Aller au contenu principal

Les nutritionnistes se focalisent sur l’alimentation de précision des cochons

Pour adapter les apports alimentaires à chaque animal afin d’optimiser les performances tout en limitant les rejets polluants, les chercheurs ont développé des modèles dynamiques qui tiennent compte à la fois des connaissances fondamentales et des données acquises en élevage.

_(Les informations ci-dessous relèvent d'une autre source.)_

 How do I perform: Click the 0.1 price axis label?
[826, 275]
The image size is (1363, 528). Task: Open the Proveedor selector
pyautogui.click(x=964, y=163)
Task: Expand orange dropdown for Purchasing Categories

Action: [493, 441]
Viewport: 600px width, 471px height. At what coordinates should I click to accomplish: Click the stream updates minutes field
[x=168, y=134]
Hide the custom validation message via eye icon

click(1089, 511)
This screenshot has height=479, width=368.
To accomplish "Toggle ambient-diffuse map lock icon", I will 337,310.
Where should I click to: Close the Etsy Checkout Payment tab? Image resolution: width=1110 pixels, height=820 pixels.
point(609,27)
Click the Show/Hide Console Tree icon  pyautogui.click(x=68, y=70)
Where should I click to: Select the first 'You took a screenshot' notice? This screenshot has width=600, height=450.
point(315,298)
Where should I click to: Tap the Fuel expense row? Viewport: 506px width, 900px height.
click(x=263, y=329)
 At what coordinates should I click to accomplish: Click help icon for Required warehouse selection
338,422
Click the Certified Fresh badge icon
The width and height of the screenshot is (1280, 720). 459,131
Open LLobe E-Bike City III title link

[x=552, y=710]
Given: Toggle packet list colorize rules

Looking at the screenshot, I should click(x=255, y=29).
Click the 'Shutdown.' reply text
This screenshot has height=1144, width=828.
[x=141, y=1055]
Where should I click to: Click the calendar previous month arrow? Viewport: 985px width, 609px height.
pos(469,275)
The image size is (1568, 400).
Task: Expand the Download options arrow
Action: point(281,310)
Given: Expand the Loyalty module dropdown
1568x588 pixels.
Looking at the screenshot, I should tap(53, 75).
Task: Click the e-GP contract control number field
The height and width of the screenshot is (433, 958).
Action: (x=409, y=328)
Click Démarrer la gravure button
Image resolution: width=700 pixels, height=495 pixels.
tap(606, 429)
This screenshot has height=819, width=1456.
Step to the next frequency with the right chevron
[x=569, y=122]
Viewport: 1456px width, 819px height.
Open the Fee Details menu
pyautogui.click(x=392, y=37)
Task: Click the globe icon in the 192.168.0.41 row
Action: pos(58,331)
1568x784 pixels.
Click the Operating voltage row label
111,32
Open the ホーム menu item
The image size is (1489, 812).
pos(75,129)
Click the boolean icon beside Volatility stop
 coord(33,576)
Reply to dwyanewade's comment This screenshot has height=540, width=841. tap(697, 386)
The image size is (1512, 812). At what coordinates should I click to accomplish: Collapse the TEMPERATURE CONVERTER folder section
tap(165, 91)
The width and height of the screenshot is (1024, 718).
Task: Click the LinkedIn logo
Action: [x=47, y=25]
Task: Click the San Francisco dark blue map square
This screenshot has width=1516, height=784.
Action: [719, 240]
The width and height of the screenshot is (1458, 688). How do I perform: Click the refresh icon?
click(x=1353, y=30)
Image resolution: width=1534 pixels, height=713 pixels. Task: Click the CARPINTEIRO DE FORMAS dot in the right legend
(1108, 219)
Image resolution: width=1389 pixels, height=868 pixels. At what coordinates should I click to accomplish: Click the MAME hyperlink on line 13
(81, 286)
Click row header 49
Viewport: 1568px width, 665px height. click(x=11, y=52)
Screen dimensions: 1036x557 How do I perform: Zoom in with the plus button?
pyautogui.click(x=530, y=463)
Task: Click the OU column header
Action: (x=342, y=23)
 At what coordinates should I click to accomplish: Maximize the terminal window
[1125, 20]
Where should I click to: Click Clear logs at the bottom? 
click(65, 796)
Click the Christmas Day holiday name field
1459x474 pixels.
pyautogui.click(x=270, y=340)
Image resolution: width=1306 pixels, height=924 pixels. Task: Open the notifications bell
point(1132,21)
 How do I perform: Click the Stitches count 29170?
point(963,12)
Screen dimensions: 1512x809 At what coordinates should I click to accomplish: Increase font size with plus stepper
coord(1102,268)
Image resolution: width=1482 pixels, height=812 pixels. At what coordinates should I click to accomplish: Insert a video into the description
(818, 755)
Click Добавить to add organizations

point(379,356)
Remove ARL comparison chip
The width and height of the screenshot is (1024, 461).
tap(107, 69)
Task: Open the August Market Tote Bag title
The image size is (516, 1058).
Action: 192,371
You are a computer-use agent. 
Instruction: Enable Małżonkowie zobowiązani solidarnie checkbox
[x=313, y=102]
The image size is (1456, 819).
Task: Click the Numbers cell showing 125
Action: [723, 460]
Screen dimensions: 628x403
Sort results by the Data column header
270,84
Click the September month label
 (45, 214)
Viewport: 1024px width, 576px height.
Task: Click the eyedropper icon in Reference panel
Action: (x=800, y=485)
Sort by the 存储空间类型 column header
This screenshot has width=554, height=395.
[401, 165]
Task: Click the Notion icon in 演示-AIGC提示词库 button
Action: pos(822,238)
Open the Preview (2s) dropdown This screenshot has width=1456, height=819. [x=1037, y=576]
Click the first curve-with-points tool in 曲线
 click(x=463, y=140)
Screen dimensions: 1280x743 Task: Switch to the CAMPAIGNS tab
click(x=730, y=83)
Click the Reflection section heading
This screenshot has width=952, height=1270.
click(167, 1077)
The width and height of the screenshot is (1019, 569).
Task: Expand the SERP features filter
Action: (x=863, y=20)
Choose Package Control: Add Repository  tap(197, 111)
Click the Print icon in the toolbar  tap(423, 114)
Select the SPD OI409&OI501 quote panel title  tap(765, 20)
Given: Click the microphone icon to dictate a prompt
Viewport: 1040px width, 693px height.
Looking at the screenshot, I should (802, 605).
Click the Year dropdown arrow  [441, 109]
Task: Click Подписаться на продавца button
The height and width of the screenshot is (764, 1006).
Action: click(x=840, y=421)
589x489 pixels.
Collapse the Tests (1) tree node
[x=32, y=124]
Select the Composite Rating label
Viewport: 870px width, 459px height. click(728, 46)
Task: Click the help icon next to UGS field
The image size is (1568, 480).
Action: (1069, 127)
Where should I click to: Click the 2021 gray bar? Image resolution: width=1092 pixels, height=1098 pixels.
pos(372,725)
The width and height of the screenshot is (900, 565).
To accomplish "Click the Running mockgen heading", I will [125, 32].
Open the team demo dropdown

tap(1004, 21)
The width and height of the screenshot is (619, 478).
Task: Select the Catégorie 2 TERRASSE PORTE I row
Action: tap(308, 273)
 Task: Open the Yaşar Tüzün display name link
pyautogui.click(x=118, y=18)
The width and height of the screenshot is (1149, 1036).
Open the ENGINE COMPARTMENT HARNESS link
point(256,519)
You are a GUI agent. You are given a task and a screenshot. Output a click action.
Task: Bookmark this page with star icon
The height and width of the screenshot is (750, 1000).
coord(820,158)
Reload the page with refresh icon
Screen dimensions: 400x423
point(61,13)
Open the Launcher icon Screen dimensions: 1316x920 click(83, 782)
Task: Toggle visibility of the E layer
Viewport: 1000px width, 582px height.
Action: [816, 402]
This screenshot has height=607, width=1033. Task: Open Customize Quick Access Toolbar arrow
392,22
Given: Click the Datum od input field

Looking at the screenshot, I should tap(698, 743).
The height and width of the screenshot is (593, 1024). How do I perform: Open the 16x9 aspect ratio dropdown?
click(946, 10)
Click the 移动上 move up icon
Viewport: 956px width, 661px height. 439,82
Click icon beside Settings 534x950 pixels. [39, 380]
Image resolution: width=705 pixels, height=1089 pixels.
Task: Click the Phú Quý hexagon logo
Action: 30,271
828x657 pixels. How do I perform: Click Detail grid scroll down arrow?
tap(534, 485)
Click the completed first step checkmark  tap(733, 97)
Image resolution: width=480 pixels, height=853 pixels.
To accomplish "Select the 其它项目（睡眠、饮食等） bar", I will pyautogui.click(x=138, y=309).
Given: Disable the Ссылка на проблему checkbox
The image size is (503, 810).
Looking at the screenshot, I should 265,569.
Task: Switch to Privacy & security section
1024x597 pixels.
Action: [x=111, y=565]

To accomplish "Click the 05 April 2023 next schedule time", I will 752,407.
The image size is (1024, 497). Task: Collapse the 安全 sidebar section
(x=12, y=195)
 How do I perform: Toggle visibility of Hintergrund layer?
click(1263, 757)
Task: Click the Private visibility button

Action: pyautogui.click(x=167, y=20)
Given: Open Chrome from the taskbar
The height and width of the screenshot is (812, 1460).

Tous les outils semblent désormais au point pour développer l'alimentation de précision sur le terrain.
© D. Poilvet

Après la nutrition de précision pour le porc en croissance et la truie gestante développée les années précédentes, les chercheurs ont abordé cette année la phase de lactation. Une période complexe, puisque les truies doivent à la fois assurer leurs propres besoins et ceux de leurs porcelets. Une étude de l’Inra de Saint-Gilles, en Ille-et-Vilaine, démontre que pour couvrir précisément les besoins nutritionnels des truies allaitantes, il faut pouvoir combiner les connaissances acquises sur l’utilisation des nutriments des truies et les données produites en élevage au cours de la lactation : rang de portée, poids vif et épaisseur de lard dorsal à la mise bas, taille et poids de la portée à la mise bas et en cours de lactation, consommation journalière des truies… À partir de ces données, les chercheurs peuvent calculer quotidiennement les besoins nutritionnels. Ils peuvent aussi prédire les changements de réserves corporelles de la truie, en fonction de sa production laitière estimée et de la consommation d’aliment mesurée. Les dépenses d’entretien et de production laitière sont calculées chaque jour pour chaque truie, en fonction de ses propres caractéristiques et de ses performances.

Prédire le poids des truies pour mieux les alimenter

De son côté, l’Ifip a modélisé l’évolution du poids vif des truies en utilisant la base de données constituée à sa station de Romillé à partir de 90 truies nées entre 2012 et 2015. Selon les calculs réalisés par Nathalie Quiniou, ingénieure nutritionniste à l’Ifip, l’ordre de grandeur de l’erreur de prédiction varie entre 13 et 16 kg selon le modèle et le jeu de données utilisés. « Il peut être relativisé au regard de la variation de poids de la truie avant et après la miction, sachant que le volume d’urine peut atteindre en moyenne 17 litres par jour », prévient-elle. Cet écart est cependant important au regard des quantités ingérées, puisqu’il représente une différence de besoin d’entretien en énergie équivalent à environ 100 grammes d’aliment par jour. Nathalie Quiniou souligne également que la qualité de la prédiction est d’autant meilleure que le troupeau est homogène.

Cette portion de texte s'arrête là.